Roo I Macleod
To Bonobo or not to Bonobo, was that the question?
The Theory of Bastards by Audrey Schulman is an intriguing read that ensnares your attention with the most wonderful portrayal of the sexually promiscuous Bonobo monkey. I love monkeys. All monkeys, but Bonobo monkeys capture your heart. And I’m sure it’s symbolic, right, but I loved reading about Frankie, the main girl scientist in this story, trying to work out what was going on with the sexual practises of the monkey.
In the background, stuff is happening that suggests it’s not just about monkeys and their sex life, right? There is talk of viruses, blackouts and dust storms. Frankie has issues with pain and has had her reproductive organ removed. And there’s a deaf animal keeper and that’s profound too, because Bonobo’s can sign. Signing language is how the scientists and the keepers communicate.

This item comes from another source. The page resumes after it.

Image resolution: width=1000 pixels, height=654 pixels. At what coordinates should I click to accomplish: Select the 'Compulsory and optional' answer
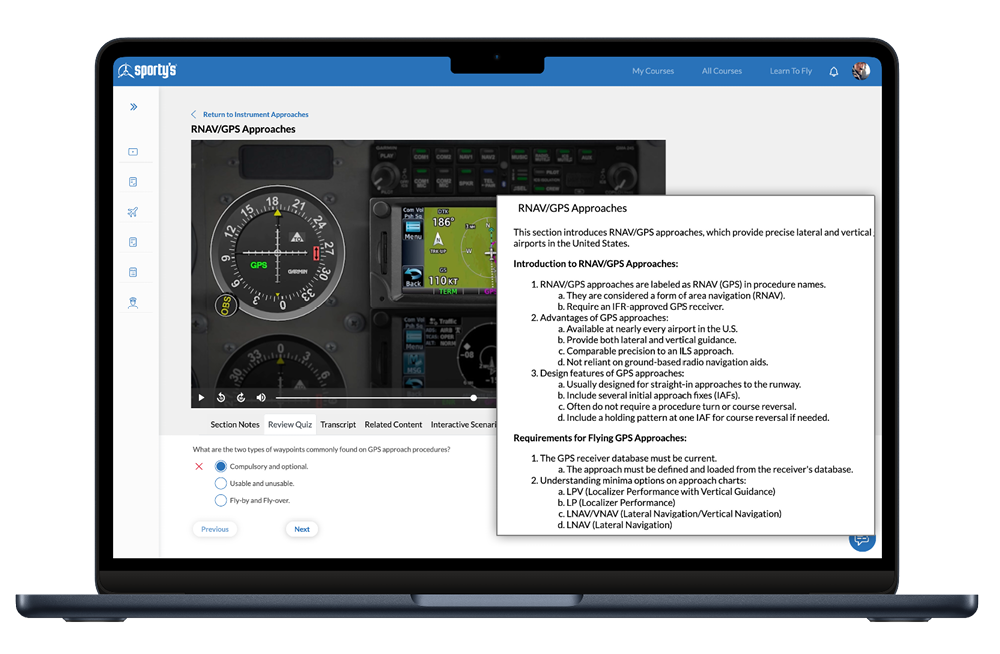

And then there’s the dust storm and the world gets cut off while they try to keep the animals alive. But when the dust settles a whole new world awaits because they’re cut off. No internet. No rescue. The world has gone dead and they must leave the zoo to find water and food.
What happens next is more Cormac McCarthy’s The Road. And you follow them as they raid and scavenge and attempt to reach a warmer clime.
This is a wonderful, heart-warming book. And its about monkeys and they steal the show. And so they should.